**The records**
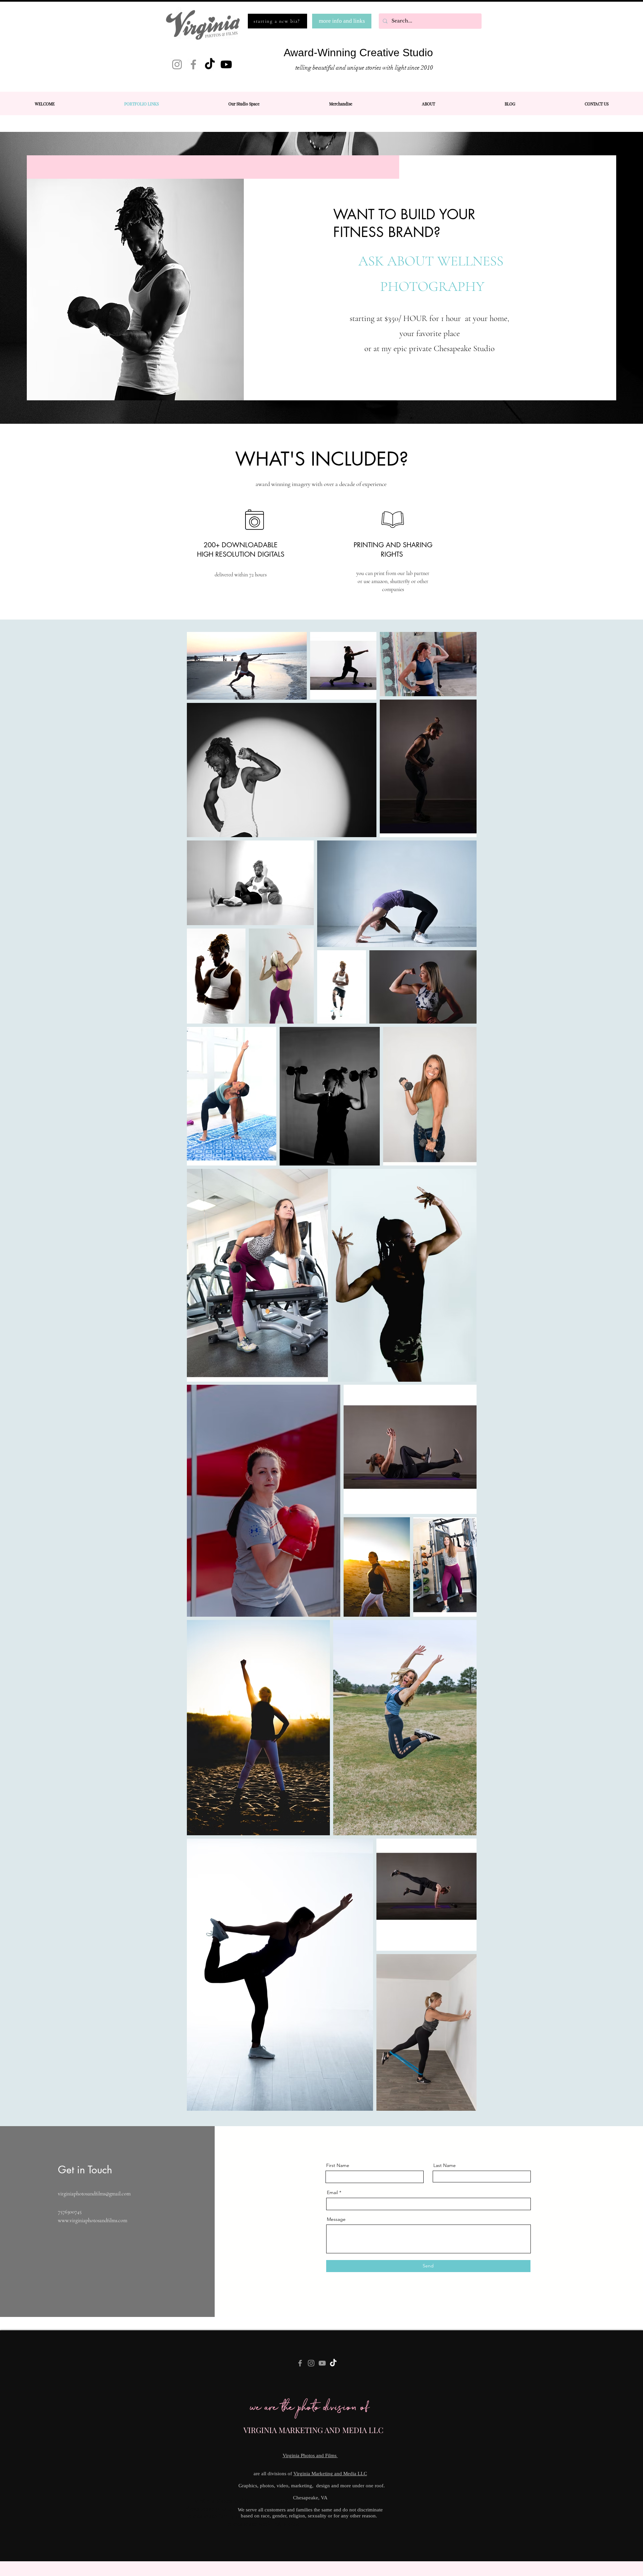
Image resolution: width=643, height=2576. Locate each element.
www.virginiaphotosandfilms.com (92, 2220)
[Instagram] (177, 64)
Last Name (444, 2165)
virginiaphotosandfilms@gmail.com (94, 2193)
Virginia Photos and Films (310, 2455)
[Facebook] (193, 64)
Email (332, 2192)
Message (336, 2219)
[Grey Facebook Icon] (300, 2363)
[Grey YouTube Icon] (322, 2363)
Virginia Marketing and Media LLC (330, 2473)
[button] (428, 103)
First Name (337, 2165)
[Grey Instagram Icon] (311, 2363)
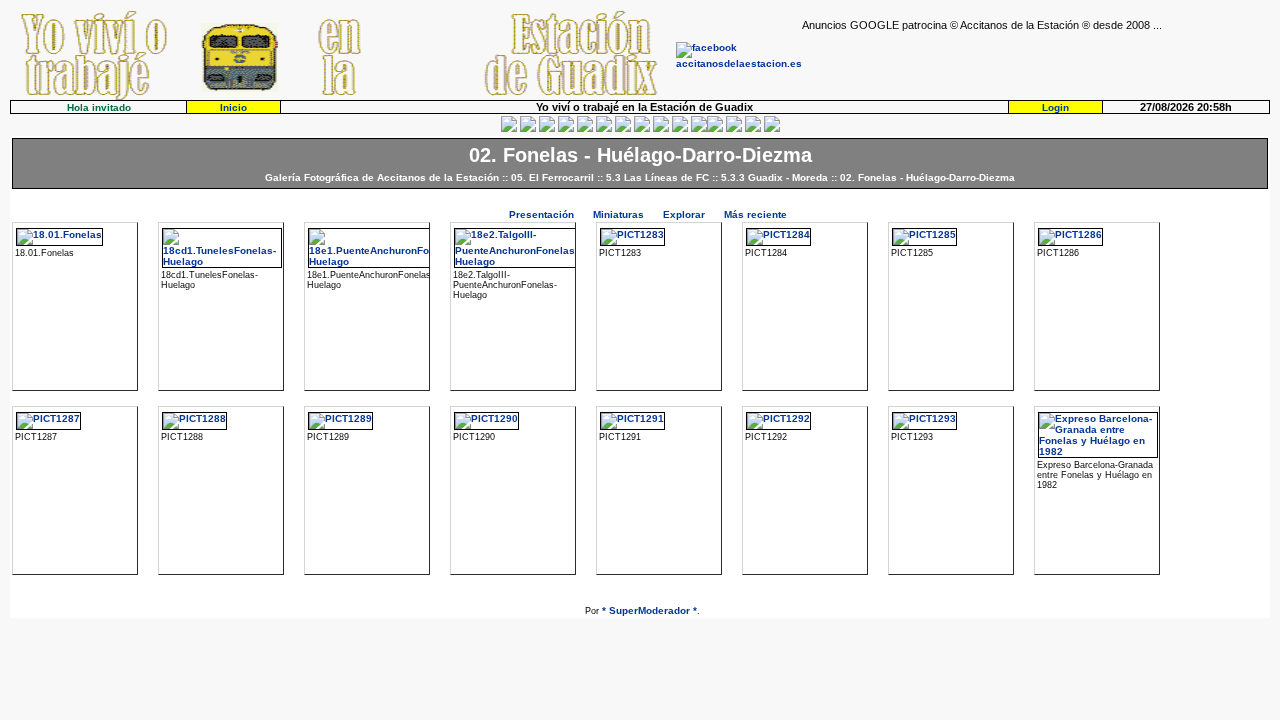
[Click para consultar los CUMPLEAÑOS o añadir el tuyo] (547, 128)
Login (1055, 107)
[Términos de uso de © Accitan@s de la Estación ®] (753, 128)
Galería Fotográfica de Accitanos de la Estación (382, 177)
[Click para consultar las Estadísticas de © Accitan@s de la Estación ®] (623, 128)
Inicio (233, 107)
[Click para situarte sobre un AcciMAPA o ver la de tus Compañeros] (585, 128)
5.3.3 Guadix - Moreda (774, 177)
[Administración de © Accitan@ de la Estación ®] (772, 128)
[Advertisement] (1036, 61)
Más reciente (755, 214)
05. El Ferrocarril (552, 177)
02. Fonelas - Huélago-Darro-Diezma (927, 177)
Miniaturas (618, 214)
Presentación (541, 214)
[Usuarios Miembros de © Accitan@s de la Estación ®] (680, 128)
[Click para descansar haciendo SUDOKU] (604, 128)
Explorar (684, 214)
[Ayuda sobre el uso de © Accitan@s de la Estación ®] (699, 128)
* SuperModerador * (649, 610)
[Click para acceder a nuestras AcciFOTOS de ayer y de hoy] (528, 128)
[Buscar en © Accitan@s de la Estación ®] (642, 128)
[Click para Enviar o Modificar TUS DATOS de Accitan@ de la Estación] (509, 128)
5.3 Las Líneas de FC (657, 177)
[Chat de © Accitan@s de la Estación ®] (715, 128)
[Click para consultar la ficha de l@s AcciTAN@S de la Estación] (566, 128)
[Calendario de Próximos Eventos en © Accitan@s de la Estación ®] (661, 128)
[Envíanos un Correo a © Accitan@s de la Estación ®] (734, 128)
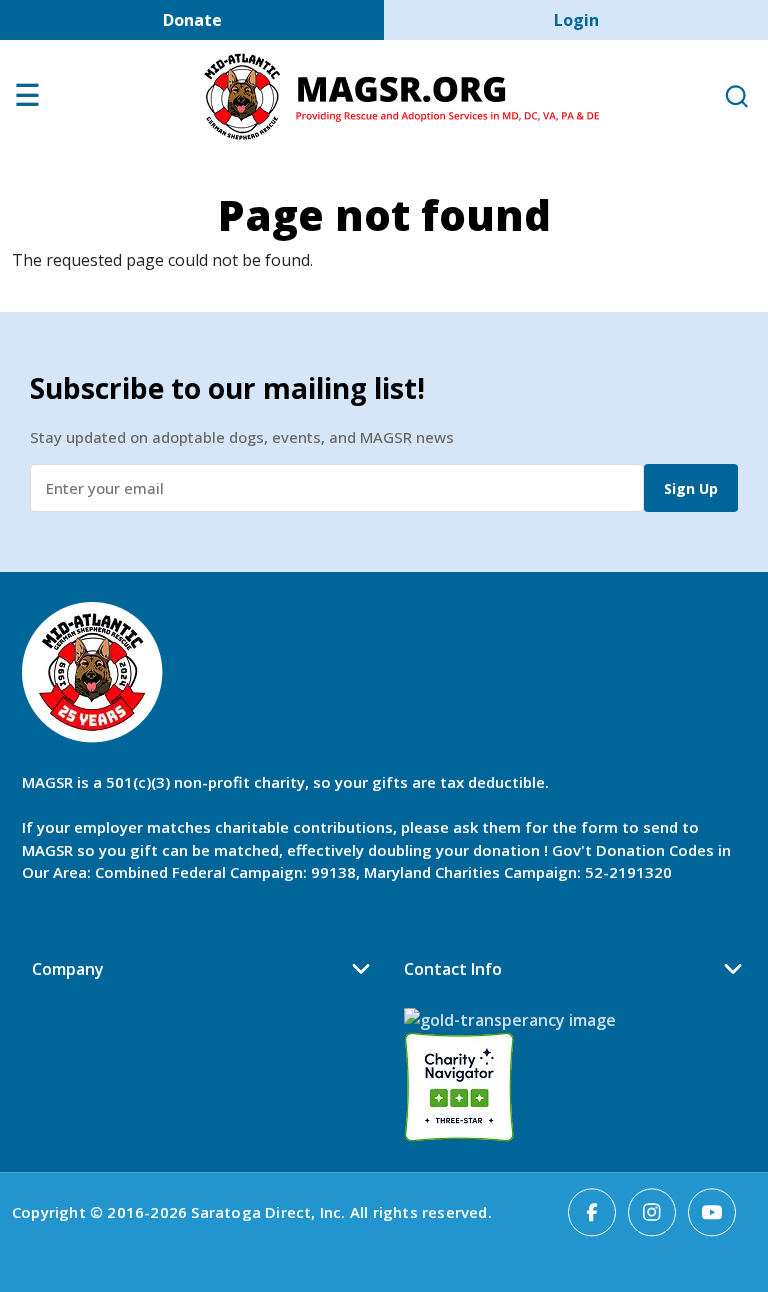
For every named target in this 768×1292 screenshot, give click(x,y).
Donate (192, 20)
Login (576, 20)
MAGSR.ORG (401, 97)
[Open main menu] (27, 100)
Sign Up (691, 488)
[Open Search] (736, 97)
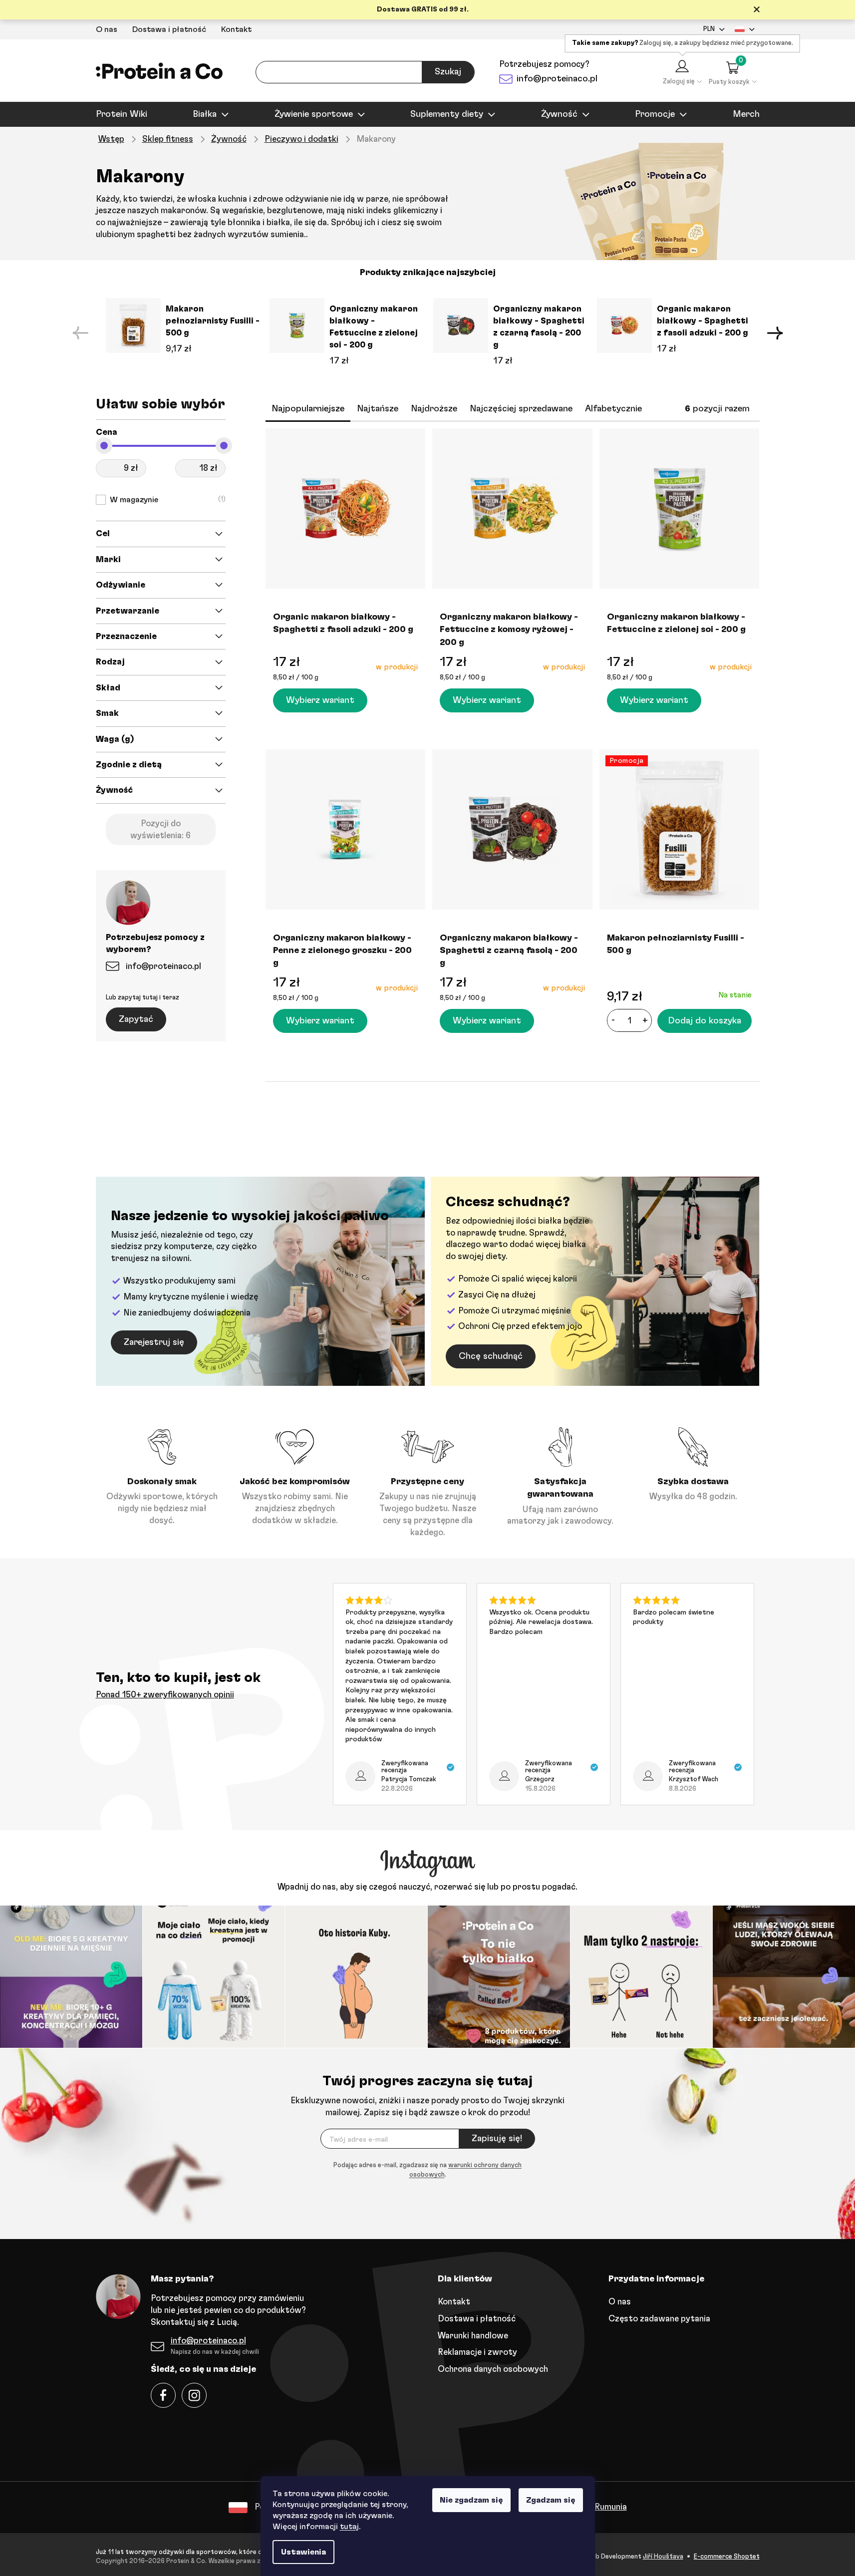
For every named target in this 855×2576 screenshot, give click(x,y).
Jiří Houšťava (663, 2557)
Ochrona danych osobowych (493, 2369)
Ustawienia (303, 2552)
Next (775, 332)
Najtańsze (377, 408)
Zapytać (136, 1019)
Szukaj (448, 71)
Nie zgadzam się (471, 2500)
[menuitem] (121, 114)
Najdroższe (434, 408)
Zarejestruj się (154, 1342)
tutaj (349, 2527)
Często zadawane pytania (659, 2318)
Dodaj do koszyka (704, 1020)
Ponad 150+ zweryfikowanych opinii (165, 1694)
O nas (106, 29)
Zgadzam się (550, 2500)
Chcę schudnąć (491, 1356)
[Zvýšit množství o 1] (645, 1020)
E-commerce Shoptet (727, 2557)
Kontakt (236, 29)
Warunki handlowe (473, 2335)
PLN (709, 29)
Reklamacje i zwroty (477, 2352)
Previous (80, 332)
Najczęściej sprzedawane (521, 408)
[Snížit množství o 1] (613, 1020)
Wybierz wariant (320, 700)
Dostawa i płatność (169, 29)
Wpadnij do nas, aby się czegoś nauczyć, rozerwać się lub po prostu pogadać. (427, 1887)
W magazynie (166, 500)
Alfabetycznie (613, 408)
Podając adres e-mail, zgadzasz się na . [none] (427, 2170)
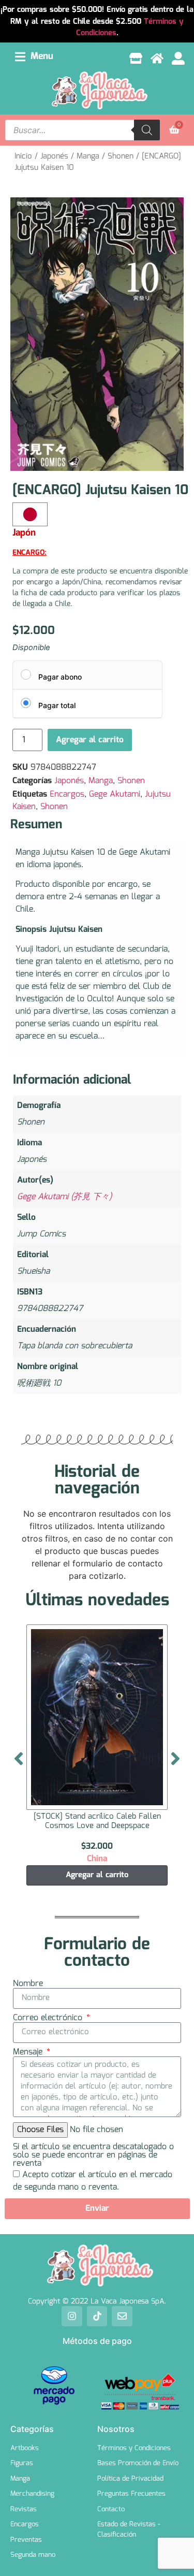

**Work order**
Could you repeat, exactly, only the lines above starting at the one that has "[button] (428, 103)" and stopping after the one that has "[Términos de uso", without the pictures?

**Answer section**
[button] (428, 103)
First Name (337, 2165)
[Grey Instagram Icon] (311, 2363)
[Click para consultar los CUMPLEAÑOS o añadir el tuyo] (547, 128)
Login (1055, 107)
[Términos de uso de © Accitan@s de la Estación ®] (753, 128)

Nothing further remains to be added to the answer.